The little "polished" wood containers are beautifully decorated and the green and white piece is very lovely.

Regarding talking to yourself, I think it is very sensible and at least you are talking to someone of similar intelligence with similar interests! No expalining is necessary. I do it; I also talk to the cat and he talks back. Worse still I thank the washing machine when it finishes as it has a notice that wishes me a nice day. I could go on but that is probably incriminating enough!

Ragged Roses said...

I love seeing your "odd shots" Meggie. Taking umbrage is a brilliant phrase isn't it! I have the problem of mixing sayings up, is it mixed metaphors? Anyway it amuses my family

Anonymous said...

Yes, umbrage is a good word. I must try to use it.

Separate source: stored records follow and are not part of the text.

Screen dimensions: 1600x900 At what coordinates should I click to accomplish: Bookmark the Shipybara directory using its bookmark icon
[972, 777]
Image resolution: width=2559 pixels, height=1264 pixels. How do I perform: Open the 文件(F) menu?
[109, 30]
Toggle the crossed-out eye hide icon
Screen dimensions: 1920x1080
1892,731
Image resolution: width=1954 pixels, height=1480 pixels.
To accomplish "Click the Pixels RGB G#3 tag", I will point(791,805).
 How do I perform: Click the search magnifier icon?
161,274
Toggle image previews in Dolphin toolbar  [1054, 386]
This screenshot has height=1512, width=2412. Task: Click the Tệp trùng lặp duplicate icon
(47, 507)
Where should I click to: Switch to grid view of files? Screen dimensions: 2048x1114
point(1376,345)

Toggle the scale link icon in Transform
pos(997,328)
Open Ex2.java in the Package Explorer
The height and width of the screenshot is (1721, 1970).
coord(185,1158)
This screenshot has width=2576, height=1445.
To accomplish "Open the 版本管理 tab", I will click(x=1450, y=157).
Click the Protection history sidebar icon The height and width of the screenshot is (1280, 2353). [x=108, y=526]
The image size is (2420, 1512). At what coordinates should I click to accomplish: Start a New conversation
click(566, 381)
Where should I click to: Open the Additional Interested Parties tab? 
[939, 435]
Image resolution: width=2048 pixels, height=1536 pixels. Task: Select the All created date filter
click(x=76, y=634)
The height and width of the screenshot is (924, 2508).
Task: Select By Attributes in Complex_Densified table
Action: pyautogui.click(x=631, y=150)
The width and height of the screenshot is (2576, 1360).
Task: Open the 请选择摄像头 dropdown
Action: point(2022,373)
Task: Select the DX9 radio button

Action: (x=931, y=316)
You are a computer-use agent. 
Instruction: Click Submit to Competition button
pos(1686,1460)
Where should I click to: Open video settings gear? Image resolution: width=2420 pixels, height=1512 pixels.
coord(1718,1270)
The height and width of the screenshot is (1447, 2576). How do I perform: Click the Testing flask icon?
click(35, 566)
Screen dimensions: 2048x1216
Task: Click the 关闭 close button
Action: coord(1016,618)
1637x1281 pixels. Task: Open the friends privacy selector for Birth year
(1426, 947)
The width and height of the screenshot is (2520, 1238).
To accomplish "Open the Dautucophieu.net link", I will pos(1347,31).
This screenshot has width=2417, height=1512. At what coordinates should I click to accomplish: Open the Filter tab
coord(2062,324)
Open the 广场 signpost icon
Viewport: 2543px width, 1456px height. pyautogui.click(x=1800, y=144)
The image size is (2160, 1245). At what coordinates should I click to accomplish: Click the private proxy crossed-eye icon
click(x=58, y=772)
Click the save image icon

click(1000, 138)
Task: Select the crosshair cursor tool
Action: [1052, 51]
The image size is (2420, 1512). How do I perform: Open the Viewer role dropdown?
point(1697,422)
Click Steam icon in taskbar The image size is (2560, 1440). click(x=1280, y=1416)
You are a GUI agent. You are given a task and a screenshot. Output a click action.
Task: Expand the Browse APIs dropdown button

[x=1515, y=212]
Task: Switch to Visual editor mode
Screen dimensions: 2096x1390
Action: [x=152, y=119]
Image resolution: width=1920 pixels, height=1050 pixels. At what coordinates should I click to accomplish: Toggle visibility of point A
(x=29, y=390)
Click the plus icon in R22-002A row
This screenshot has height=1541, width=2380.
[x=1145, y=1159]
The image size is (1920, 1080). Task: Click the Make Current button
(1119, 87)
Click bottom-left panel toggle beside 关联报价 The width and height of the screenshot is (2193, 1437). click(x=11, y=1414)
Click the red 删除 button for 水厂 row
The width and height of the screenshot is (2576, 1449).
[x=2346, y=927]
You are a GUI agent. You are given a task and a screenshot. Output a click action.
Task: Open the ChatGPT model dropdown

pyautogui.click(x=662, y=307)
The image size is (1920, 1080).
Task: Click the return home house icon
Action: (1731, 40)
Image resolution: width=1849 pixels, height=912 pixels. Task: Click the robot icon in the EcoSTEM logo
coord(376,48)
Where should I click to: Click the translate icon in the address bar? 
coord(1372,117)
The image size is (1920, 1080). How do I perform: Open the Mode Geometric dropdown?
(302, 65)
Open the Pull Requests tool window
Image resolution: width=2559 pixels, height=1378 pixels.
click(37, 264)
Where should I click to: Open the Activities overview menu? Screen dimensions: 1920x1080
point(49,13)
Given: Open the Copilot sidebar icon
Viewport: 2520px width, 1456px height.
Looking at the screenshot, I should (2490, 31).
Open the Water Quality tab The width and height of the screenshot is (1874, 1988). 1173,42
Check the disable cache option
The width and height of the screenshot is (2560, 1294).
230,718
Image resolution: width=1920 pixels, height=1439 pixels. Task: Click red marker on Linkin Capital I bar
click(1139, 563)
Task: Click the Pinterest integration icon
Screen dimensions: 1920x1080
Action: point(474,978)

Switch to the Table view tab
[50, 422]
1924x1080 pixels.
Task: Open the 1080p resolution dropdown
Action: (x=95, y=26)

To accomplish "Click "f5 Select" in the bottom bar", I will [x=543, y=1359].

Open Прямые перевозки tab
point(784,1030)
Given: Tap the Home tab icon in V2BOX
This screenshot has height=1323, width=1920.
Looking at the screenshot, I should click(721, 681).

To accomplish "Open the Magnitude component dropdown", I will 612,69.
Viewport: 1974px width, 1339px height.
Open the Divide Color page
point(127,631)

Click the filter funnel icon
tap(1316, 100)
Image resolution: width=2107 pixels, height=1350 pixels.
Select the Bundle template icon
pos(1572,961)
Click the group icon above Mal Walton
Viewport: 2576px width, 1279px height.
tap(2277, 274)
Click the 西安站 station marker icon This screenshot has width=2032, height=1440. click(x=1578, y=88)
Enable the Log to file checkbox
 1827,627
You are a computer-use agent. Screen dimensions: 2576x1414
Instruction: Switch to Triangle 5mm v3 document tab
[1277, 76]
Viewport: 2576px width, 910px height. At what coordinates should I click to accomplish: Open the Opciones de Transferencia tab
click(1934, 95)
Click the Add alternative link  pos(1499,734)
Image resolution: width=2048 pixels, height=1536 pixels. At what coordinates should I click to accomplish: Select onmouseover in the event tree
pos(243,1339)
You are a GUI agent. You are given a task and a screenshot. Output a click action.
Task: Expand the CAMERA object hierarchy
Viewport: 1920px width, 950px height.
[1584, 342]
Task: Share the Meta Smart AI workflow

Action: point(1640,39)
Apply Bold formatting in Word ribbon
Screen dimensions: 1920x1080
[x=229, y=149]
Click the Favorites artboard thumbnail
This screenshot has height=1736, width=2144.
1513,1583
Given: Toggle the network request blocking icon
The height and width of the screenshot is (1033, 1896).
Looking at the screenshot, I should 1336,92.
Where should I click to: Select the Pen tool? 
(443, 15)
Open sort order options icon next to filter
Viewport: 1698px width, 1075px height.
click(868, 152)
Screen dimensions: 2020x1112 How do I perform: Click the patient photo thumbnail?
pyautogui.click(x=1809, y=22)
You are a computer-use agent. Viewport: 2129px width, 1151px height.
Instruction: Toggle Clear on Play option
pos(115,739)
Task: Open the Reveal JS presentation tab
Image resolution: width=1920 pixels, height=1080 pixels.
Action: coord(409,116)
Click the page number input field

We say "that takes the biscuit" rather than cake.

My favourite is "there's nowt so queer as folk" - I use it all the time when people do odd and unpredictable things.

I love those Japanese bunnies. They're just perfect.

Anonymous said...

Meggie , Mary also used to use " That takes the biscuit" sometimes , as well as " I'm as bloated as a poisoned pup " -- " As full as a Tick " was often used too -- One of my favourites was the old 'All piss and wind , like the Butchers cat " to describe someone full of bluster and noise and no substance .Some of our uncles and even our aunts had other ,sometimes rather rude , but very funny expressions too -- Some of the Monkey ones spring to mind !!

Mike said...

My grandparents used to have some great old sayings and I loved hearing them because they were so very descriptive. I don't think we are coming up with any new "sayings" anymore--or at least none as descriptive as our grandparents had.

david mcmahon said...

My love of words comes from my mother. I enjoyed this post (all the way from Melbourne)

Glad your daughter got her wheels back!

meggie said...

Mary, you must have sneaked in. "full as a family Po" was used for a person somewhat inebriated, & that is a very old saying!

Ali, I sometimes talk to appliances out loud-usually to remonstrate with them!

Kim, Mixed metaphors can be fun!

Henri, I knew you would remember more than I could.

RB, our mother used the Nowt so queer as folk too!

Mike, the colourful sayings just dont seem to be used so much.

David, Thank you for calling & leaving a comment.

Q said...

This was such a fun post!
I say "fiddlesticks" or "darn it donut" when things go awry.
Did you see or hear about the solar eclipse? Visible I think for you. Not entirely sure.
Glad you have your car back. Maybe the rain will stop and you can go to the beach!
I did an antique business from old things I bought at garage sales and flee markets! Did rather well too.
Vintage can be very pricey. I try very hard not to buy anything as my house is full!
Happy Chinese New Year.
Happy year for the Rat.

meggie said...

We couldn't have seen any eclipse, as the sky was full of thunder clouds, & it poured with rain.
We had 3 seasons in one day yesterday- amazing.

Ex-Shammickite said...

Umbrage! Hmmm... that's a fab word, I'm gonna start using it.

meggie said...

Hi Ex-shammickite, Nice to meet you. Thanks for visiting & leaving me a comment.

Elaine Adair said...

I am passing over all the cute phrases, and sayings, only to STOP DEAD at the darling salt and pepper rabbits. How cool is that? Well, the boxes aren't bad either. Nice pics! Lovely loved things, maybe not by the former owners, but now by you.

Tanya Brown said...

"Oh he got the 'Flapstick' family nose!"

Grrrrr! It's always nice when people have kind, supportive words for new mothers.

Rat shit, eh? That's a new one. Love the bunny salt & pepper shakers.